How long can this go on is the real question? This current cycle of increased value in apartments started near 2010. In 2009 the twin cities saw an average of $60,000 per unit on buildings sold. Currently we are seeing an average north of $120,000 price/unit on buildings sold. Rent continues to increase, which is great for the bottom line, but this is making it less affordable to rent. When will the millennial generation decide that it is time to buy and when will others start to find a roommate in order to be able to afford to live? As the generation that we are all counting on to boost our rental income decides to buy and others double up, where will rents and vacancies go? As rates continue to increase, will investors be able to purchase for such high prices? Many factors in my mind could lead to a collapse or at least a correction in the Apartment market:
1. Un-employment rate increase
2. Interest rate increase
3. Rent rate decrease
4. Vacancy rate increase
5. Concession’s increase
6. Single family market values dropping
7. Historical trends that markets have 10-15 year swings
The question in my mind is not if this will happen, but when this will happen? Buying a property at market rate may create some cash flow today, however, if the market drops the investor may be out of luck.
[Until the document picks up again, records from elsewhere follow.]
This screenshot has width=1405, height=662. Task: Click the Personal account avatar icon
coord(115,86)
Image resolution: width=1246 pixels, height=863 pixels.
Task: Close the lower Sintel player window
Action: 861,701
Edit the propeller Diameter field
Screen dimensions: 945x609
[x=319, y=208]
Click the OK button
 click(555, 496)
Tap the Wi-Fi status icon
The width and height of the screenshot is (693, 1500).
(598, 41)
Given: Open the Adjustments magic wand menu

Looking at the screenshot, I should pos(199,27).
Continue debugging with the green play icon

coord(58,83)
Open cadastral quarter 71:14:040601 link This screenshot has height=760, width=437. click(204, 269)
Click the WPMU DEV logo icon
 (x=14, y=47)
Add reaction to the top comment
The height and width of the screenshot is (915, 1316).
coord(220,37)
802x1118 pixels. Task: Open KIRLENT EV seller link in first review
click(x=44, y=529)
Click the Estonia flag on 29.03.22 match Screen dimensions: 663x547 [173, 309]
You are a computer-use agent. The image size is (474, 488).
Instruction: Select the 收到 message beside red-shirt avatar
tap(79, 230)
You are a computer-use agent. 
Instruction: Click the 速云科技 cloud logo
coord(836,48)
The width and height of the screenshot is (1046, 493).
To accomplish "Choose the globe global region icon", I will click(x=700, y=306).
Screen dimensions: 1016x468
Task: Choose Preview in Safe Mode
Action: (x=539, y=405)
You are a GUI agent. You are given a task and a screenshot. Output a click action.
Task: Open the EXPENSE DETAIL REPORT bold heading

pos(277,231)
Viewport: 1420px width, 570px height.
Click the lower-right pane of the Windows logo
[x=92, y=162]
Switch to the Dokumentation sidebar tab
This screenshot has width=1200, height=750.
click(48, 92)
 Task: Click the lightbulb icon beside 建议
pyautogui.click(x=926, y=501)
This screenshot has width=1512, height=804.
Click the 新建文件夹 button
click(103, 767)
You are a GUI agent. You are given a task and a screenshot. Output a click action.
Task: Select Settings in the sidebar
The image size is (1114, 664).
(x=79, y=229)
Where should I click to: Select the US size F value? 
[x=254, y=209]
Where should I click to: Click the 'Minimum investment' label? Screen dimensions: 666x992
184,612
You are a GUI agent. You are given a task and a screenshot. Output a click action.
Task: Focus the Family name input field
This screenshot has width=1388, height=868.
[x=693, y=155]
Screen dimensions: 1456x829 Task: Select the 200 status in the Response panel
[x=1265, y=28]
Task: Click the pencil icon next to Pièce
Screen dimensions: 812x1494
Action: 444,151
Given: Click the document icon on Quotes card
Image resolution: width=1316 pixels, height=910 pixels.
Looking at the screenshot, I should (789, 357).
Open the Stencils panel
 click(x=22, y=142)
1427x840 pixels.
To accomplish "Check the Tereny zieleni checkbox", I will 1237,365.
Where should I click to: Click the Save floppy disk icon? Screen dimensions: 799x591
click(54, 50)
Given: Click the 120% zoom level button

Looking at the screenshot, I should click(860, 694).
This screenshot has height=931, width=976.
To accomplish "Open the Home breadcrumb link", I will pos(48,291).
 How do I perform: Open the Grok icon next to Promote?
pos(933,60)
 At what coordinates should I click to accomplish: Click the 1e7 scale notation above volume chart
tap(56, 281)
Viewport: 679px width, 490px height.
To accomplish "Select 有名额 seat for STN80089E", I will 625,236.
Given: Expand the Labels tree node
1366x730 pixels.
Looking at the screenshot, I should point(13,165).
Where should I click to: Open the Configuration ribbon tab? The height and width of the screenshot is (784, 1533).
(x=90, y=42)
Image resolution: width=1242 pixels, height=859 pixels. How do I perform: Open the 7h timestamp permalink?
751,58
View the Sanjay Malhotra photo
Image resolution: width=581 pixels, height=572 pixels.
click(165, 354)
Even if the cash flow can pay the bills, the investor may not be able to sell. After 5 years their balloon mortgage that they got at 4.5% is now due or needs to be refinanced. If rates are at 7+% the asset is now a liability.
What can you do?
1. Buy in markets that have potential to increase in value. Looking for lower priced markets, with affordable rents and growing economies is a great way to hedge against future loss.
2. Buy value add properties. Buying properties that have issues today that your team can fix through physical renovation and management strategies will increase your net operating income (NOI). This in-turn will increase the value of the property. The key is not to refinance all the value out of that property.
3. Get long term debt on the property. If you can obtain 10 year or better balloon on your note, then you will have ample time for principal reduction. The last thing you want is to have a cash flowing building that you bought at a 7 cap and in 5 years when the market has corrected you are not able to refinance because the current market is selling at an 8 cap. That can happen after the 10 year mark as well, but if you followed step 1 and 2, then you are sure to have enough equity to weather the storm.
My suggestion is to weigh your options. Is this the best market to buy in or sell in? In markets like this you can profit a great deal as a buyer if you can buy a building and add true value to it by increasing the net operating income (NOI or gross profit – gross expenses) and sell it before the market crashes. This is a game of calculated risk, but can yield huge profits for those fortunate enough to sell before the crash. Be careful of buying for future value increase based on market conditions vs forced appreciation through a value play. Also be careful of thinking you can renovate a property to add value. That may not be the case in the sub-market you chose. The best strategy is to buy for cash flow and use all other strategies as the icing on the cake.
As a seller, one needs to decide if the profit is worth exiting. You also need to decide if you feel the market will continue to increase or be stable while you hold on to your asset and if it does decrease if you can sustain a prolonged downturn. Considering the potential tax implications of selling and the loss of tax advantages and income is important as well. If you want complete a 1031 exchange, understanding what asset class you will purchase is important and what market you will purchase in. Are you going to swing to commercial such as industrial, office space, retail or will you stay in apartments and perhaps invest in a market that has appreciation to gain?